Externally bonded fiber-reinforced polymer (FRP) plates or sheets have become a common retrofitting approach for sustaining old reinforced concrete structures in the modern era. The capacity of FRP-strengthened structures cannot be accurately estimated because the bond strength between FRP and concrete surface is accurately unpredictable. Various studies are available in the literature to predict the FRP-to-concrete bond strength (FRP-CBS), but they are based on limited experimental data sets and have lesser accuracy. To solve this problem, curve-fitting (CF) and adaptive neuro-fuzzy inference systems (ANFIS) models have been developed to predict the FRP-CBS using 935 datasets. The database was collected from published  literature and the same was used to develop the ML model. Comparison with standard guidelines, including ACI, TR-55 fib, CNR, and JCI, and other analytical models, revealed that the ANFIS model outperformed the CF model and all other analytical models.
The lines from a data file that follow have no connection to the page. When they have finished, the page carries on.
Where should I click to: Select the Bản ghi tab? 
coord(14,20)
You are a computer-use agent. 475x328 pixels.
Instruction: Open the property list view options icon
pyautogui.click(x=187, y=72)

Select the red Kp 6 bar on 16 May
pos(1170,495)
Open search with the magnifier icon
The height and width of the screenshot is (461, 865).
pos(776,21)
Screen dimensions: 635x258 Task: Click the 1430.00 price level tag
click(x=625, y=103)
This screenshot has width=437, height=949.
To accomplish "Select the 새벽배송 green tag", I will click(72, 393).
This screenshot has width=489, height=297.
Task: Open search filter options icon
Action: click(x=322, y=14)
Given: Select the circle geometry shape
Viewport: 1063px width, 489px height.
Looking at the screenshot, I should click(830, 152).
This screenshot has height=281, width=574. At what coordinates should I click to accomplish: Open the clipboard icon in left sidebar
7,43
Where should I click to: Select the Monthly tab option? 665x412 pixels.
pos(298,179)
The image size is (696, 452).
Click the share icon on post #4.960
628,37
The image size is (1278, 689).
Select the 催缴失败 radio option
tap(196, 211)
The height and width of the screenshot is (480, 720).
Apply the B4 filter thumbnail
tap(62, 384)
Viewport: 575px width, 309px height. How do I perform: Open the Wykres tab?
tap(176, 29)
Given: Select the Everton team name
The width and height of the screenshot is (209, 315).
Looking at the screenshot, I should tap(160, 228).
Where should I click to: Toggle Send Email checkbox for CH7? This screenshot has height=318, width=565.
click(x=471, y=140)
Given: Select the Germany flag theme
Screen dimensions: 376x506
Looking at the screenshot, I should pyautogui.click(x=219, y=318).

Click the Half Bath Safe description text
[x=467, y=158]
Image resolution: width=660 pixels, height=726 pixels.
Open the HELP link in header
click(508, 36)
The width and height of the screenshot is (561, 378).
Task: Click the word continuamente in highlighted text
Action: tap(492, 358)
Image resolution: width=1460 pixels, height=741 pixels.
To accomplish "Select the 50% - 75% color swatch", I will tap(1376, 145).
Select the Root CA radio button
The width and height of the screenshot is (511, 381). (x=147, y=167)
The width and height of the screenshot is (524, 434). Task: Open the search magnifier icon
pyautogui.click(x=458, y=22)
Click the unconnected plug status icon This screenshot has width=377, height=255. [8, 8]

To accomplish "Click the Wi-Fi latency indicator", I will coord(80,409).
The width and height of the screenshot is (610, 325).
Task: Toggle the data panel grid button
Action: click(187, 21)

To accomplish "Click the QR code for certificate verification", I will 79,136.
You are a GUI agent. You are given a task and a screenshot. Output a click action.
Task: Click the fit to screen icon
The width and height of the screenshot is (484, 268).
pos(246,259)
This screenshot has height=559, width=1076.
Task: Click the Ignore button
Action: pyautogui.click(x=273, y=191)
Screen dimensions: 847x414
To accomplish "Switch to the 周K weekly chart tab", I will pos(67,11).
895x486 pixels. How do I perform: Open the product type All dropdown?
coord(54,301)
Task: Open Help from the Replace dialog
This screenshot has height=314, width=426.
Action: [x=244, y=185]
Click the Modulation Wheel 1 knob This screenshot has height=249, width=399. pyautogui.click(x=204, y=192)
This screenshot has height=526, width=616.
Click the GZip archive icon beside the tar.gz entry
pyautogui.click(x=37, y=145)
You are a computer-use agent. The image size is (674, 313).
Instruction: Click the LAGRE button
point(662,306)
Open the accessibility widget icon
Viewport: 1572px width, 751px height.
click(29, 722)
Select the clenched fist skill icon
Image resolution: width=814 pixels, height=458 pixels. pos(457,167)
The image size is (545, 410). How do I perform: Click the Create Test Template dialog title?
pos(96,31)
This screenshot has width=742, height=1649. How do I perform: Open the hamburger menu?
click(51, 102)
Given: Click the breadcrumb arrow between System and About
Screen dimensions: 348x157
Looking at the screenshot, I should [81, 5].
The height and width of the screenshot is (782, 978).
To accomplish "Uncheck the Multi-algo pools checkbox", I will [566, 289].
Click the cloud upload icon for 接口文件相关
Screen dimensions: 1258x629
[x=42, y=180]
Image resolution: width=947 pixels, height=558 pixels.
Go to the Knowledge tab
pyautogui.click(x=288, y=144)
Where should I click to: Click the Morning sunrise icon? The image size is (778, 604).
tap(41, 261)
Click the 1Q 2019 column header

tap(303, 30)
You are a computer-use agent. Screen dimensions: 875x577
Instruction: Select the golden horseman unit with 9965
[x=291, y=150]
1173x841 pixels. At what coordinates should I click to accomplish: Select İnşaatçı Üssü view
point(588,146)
The ANFIS model achieved a correlation coefficient of 0.9189 and a mean absolute error (MAE) of 2.43 kN, while the CF model achieved a correlation coefficient of 0.7303 and an MAE value of 4.30 kN. Moreover, a parametric study was conducted to identify the influence of each specific parameter on the bond strength. The developed ANFIS-based model can be readily utilized by structural engineers, FRP applicators, and researchers for estimating the FRP-to-concrete bond strength.

Appendices

Appendix 1

1.1 CF Model

$$\begin{aligned} {\text{Input}}\;{\text{data }} &= \, \left[ {f_{ck} = \, 0.{2}0{4},b_{c} = \, 0.{133},E_{f} = \, 0.{247}, }\right. \\ & \quad \left.{f_{f} = \, 0.{225},t_{f} = \, 0.0{862}, }\right. \\ & \quad \left.{b_{f} = \, 0.{267},L_{f} = \, 0.{212}} \right] \end{aligned}$$

$$P_{u} = \, 0.{136}f_{ck} + \, 0.{249}b_{c} + \, 0.0{234}E_{f} {-} \, 0.0{379}f_{f} + \, 0.0{982}t_{f} + \, 0.{344}b_{f} + \, 0.{1855}L_{f} - \, 0.0{7575}$$

(37)

$$P_{u,normalized} = 0.{136 } \times 0.{2}0{4} + 0.{249 } \times 0.{133} + 0.0{234 } \times 0.{247}{-}0.0{379 } \times 0.{225} + 0.0{982} \times 0.0{862} + 0.{344} \times 0.{267} + 0.{1855 } \times 0.{212} - 0.0{7575} = 0.{122}$$

(38)

$$P_{u} = \left( {\frac{{P_{u,normalized} }}{0.8} \times 62.4} \right) + 2.4$$

(39)

$$P_{u} = \left( {\frac{0.122}{{0.8}} \times 62.4} \right) + 2.4 = 11.92 kN$$

(40)

The bond strength value obtained by CF model is 11.92 kN, which deviates significantly from the experimental result of P_u = 14.89 kN. Specifically, the bond strength predicted by the CF model is found to be 19.95% lower than the experimental value.

Appendix 2

2.1 ANFIS Model

Input data = [f_ck = 0.204, b_c = 0.133, E_f = 0.247, f_f = 0.225, t_f = 0.0862, b_f = 0.267, L_f = 0.212]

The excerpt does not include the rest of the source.